Characterization of peptide-enriched walnut meal paste via microbial diversity and metabolite profiling

Walnut meal (WM), a protein-rich byproduct of oil extraction, holds great potential for conversion into value-added food products but remains underutilized. In this study, a two-stage fermentation process involving Aspergillus oryzae inoculation for koji preparation followed by natural brine fermentation was developed to produce a peptide-enriched walnut meal paste (WMP). Physicochemical analysis showed significant increases in total acidity (0.97 g/100 g), amino acid nitrogen (0.59 g/100 g), and reducing sugars (3.83 g/100 g) after fermentation. 16S rRNA sequencing revealed microbial succession from Proteobacteria to Firmicutes, with Bacillus, Lysinibacillus, and Enterococcus emerging as dominant genera.
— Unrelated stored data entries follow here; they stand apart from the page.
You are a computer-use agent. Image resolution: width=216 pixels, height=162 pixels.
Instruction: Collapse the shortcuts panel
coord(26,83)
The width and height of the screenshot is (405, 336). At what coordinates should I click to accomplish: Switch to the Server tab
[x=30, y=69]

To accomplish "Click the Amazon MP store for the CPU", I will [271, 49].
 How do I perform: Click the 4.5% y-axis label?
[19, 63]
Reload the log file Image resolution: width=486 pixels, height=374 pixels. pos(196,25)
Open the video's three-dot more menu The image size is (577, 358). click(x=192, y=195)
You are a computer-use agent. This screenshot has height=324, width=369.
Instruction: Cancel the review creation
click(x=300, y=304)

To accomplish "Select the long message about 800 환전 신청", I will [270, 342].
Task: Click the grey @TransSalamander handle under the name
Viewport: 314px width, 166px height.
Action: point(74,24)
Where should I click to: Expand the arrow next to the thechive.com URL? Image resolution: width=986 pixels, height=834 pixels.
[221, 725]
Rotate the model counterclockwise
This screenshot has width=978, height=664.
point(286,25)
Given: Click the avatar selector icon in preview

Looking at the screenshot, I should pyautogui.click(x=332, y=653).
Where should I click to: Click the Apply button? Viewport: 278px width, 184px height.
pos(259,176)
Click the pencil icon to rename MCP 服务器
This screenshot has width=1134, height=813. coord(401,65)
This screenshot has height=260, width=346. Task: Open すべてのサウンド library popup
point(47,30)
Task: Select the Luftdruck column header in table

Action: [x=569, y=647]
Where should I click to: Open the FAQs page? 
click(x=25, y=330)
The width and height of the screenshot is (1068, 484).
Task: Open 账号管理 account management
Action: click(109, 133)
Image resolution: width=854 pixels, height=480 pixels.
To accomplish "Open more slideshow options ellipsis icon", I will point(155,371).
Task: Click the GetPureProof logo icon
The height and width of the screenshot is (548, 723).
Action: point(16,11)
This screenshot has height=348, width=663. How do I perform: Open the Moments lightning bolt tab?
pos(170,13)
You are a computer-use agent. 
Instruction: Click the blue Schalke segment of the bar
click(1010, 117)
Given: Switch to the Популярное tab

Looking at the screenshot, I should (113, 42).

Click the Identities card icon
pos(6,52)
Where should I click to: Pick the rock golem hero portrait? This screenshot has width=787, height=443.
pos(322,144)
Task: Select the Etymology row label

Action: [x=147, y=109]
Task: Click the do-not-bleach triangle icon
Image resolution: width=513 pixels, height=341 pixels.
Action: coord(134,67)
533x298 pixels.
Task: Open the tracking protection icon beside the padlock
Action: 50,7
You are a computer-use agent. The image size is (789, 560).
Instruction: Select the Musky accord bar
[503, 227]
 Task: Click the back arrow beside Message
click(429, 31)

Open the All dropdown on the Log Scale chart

Redundancy analysis confirmed strong correlations between these bacteria and key physicochemical parameters. Untargeted metabolomics identified 410 differential metabolites, including 137 significantly upregulated peptides, which accounted for 48.4 % of all upregulated compounds. Many of these peptides exhibited known bioactivities such as inhibition of angiotensin-converting enzyme and dipeptidyl peptidase IV, antioxidant capacity, and kokumi flavor enhancement. KEGG pathway enrichment highlighted the activation of amino acid metabolism, particularly phenylalanine, tyrosine, and tryptophan pathways. Overall, this study provides a promising strategy for the high-value utilization of WM through microbial fermentation and offers insights into the mechanisms underlying peptide accumulation and functional enhancement in fermented plant-based foods.